The effects of ultraviolet B radiation (UBV) on the immune function of human epidermal Langerhans cells (LC) were studied by using the mixed epidermal cell-lymphocyte reaction (MELR). Exposure of both enriched LC suspensions (eLC, 8-20% LC) and purified LC suspensions (pLC, 70-90% LC) to increasing doses of UVB radiation (25 to 200 J/m2) decreased the proliferative T cell response in a very similar dose-dependent way, suggesting that keratinocytes did not play a major role in the UVB-induced inhibition of MELR. Supernatants from irradiated cultured eLC or pLC failed to inhibit T cell proliferation induced by untreated pLC. Furthermore, addition of irradiated eLC to untreated pLC did not affec the allogeneic T cell response. Taken together, these results provide evidence that in vitro UVB-induced immunosuppression was not mediated by inhibitory soluble factors that could affect either LC allostimulatory property or T cell proliferative response. UVB irradiation of human LC inhibited the capacity of these cells to induce CD4+ as well as CD8+ T cell proliferation. UVB-irradiated LC also induced a decreased T cell response to recall antigen or mitogen. Moreover, addition of exogeneous cytokines such as IL-1 beta, IL-1 alpha, or IL-2 did not reverse the defective function of UVB-irradiated LC in MELR. The inhibitory effect of UVB radiation on human LC was not related to a decreased HLA-DR expression. Because cultured LC appeared to be less sensitive than freshly isolated LC to UVB-induced suppressive effects, the deleterious effects of UVB radiation on human LC allostimulatory properties may be associated with an impaired development of LC accessory function.

Topical application of isotretinoin did not modify human Langerhans cell allostimulatory function.

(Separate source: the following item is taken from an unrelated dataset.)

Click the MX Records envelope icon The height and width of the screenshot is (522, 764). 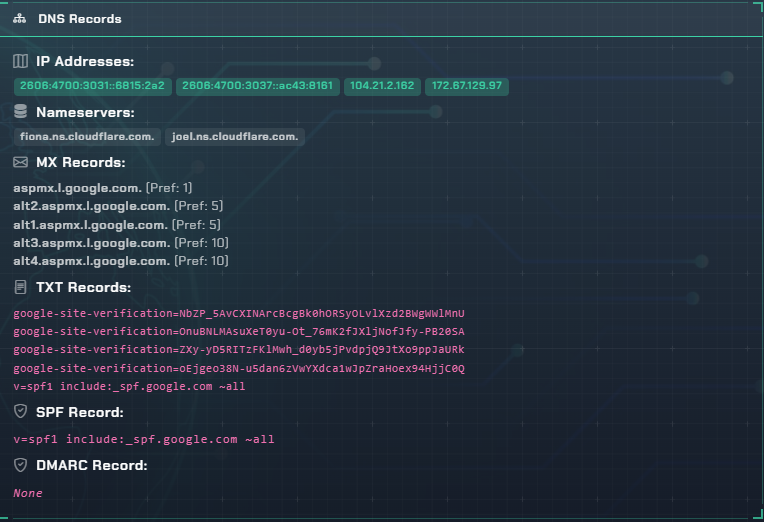click(x=21, y=162)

The beneficial effect of isotretinoin on the repair of photodamaged skin is well documented. Little is known, however, on the action of this compound on immunological functions of epidermis. In a double-blind study, we analyzed the effect of topical applications of isotretinoin on human Langerhans cell (LC) function by using the mixed epidermal cell lymphocyte reaction (MELR). Isotretinoin cream (0.1%) was applied daily for 4 months on the back of one hand of 5 healthy volunteers, 50-60 years of age. The back of the other hand received vehicle alone and was used as control. Skin biopsy specimens were taken at the end of treatment. Epidermal cell (EC) suspensions were obtained by the use of trypsin and allogeneic T cells were purified from the peripheral blood of allogeneic donors. MELR was performed in microtiter plates and T cell proliferation was assessed by 3H-thymidine incorporation during the last 18 h of culture. Results did not show any differences between allogeneic T cell responses to EC from isotretinoin-treated or nontreated skin. These results therefore suggest that isotretinoin, applied topically onto photodamaged skin, did not alter human LC antigen-presenting function.